Program areas at Realize Bradenton
Improve downtown cultural vitality and attract redevelopment-creative placemaking is our key strategy to transform public places and involve people of all ages and backgrounds to build social connections, grow civic pride, and boost community development on an annual basis. Realize Bradenton conducts approximately 50 events, which bring over 115,000 people downtown. These include the Bradenton public market, blues festival, blues festival brunches, music in the park concerts, and children's book fair. Additional ways we bring people downtown is promoting public art, historic panels, walking tours, pirates pep rallies, blues in the schools, culinary events, and educational programs at the public market. These offerings drive interest and spending to local businesses, farmers, artists, musicians, and cultural nonprofit organizations.

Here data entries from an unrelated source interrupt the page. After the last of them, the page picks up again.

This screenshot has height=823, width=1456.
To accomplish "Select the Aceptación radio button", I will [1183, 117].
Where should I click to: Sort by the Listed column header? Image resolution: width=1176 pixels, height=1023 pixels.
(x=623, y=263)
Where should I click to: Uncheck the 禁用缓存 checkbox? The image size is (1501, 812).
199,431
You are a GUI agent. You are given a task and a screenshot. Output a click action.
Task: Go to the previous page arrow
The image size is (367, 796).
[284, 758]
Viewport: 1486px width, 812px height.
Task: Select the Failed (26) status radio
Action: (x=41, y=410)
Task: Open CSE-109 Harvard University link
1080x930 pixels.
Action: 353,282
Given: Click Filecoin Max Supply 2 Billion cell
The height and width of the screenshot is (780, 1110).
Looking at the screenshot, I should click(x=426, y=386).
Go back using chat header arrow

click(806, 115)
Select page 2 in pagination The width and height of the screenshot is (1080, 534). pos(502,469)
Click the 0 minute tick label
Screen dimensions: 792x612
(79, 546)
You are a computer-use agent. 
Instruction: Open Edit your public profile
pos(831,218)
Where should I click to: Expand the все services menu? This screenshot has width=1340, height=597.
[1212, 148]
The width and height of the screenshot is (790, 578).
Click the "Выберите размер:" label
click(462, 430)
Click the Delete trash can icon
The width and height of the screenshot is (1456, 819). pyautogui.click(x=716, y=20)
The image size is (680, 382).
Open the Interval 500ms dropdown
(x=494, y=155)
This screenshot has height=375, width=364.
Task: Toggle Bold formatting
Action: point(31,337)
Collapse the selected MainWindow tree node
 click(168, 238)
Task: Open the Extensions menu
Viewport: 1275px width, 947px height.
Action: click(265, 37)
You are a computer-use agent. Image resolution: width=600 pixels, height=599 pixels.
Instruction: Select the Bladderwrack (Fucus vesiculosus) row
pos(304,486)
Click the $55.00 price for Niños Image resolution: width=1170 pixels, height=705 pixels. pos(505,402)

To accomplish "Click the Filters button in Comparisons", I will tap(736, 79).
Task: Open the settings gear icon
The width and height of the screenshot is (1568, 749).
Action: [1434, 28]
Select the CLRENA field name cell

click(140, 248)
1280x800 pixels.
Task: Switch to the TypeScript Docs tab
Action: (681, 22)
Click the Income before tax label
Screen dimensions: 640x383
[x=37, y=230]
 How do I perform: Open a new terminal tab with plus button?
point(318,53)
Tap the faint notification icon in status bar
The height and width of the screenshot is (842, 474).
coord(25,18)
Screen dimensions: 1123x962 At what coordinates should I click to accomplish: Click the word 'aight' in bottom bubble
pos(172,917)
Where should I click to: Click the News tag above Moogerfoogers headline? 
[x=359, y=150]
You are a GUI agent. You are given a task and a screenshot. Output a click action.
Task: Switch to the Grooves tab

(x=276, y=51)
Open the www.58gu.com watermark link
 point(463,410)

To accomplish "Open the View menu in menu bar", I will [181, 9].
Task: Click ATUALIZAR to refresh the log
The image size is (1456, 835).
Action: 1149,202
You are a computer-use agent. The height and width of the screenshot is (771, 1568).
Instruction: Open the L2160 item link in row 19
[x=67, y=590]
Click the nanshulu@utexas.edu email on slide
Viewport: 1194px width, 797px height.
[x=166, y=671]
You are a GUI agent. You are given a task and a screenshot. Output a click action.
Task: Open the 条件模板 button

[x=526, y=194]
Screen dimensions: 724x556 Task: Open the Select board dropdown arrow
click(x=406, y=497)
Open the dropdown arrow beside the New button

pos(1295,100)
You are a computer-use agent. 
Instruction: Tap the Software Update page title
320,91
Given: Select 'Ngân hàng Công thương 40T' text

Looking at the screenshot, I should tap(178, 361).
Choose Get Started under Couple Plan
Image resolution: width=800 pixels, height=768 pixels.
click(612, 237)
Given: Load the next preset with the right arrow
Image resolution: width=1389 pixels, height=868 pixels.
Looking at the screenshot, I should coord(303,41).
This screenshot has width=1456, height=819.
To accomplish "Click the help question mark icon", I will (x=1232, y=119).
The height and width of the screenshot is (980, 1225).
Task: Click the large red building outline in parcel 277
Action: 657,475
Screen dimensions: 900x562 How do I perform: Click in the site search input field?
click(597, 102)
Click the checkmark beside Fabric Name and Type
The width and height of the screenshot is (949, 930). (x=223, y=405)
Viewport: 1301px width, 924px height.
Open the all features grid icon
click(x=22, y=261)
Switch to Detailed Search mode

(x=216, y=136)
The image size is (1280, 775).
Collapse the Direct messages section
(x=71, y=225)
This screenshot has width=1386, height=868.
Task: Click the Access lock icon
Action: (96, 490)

Improve branding, marketing, access, and collaboration - place branding of downtown increases the recognition of Bradenton as a preferred destination for residents, visitors, businesses, and investors. Our branding work positively positions Bradenton to compete in an increasingly competitive enviroment. To do so, Realize Bradenton informs and engages approximately 40,000 people a month using print, social media, and in-person strategies to promote the physical, cultural, historic, culinary, and social assets of the community. An initiative called "walk Bradenton" is a business development tool that gets people to walk throughout downtown using a mobile responsive website. The gps-enabled site showcases 70 public artworks, 35 history sites, and 170 places to eat, shop, stay, and play. "walk Bradenton" reached 225,000 people.
Increase outreach and capacity building - our civic engagement strategies reach people of all ages and backgrounds to positively contribute to the Bradenton community, as well as their personal wellness and professional development. Innovative initiatives include:(1) start-up circle for entrepreneurs; (2) "cook together" which offers nutritious cooking sessions with local chefs for children using local produce; and (3) "creative together" to expand the riverwalk eastward using an inclusive community planning process of community conversations, surveys, park-let event, website, print materials, and millennial team leadership development.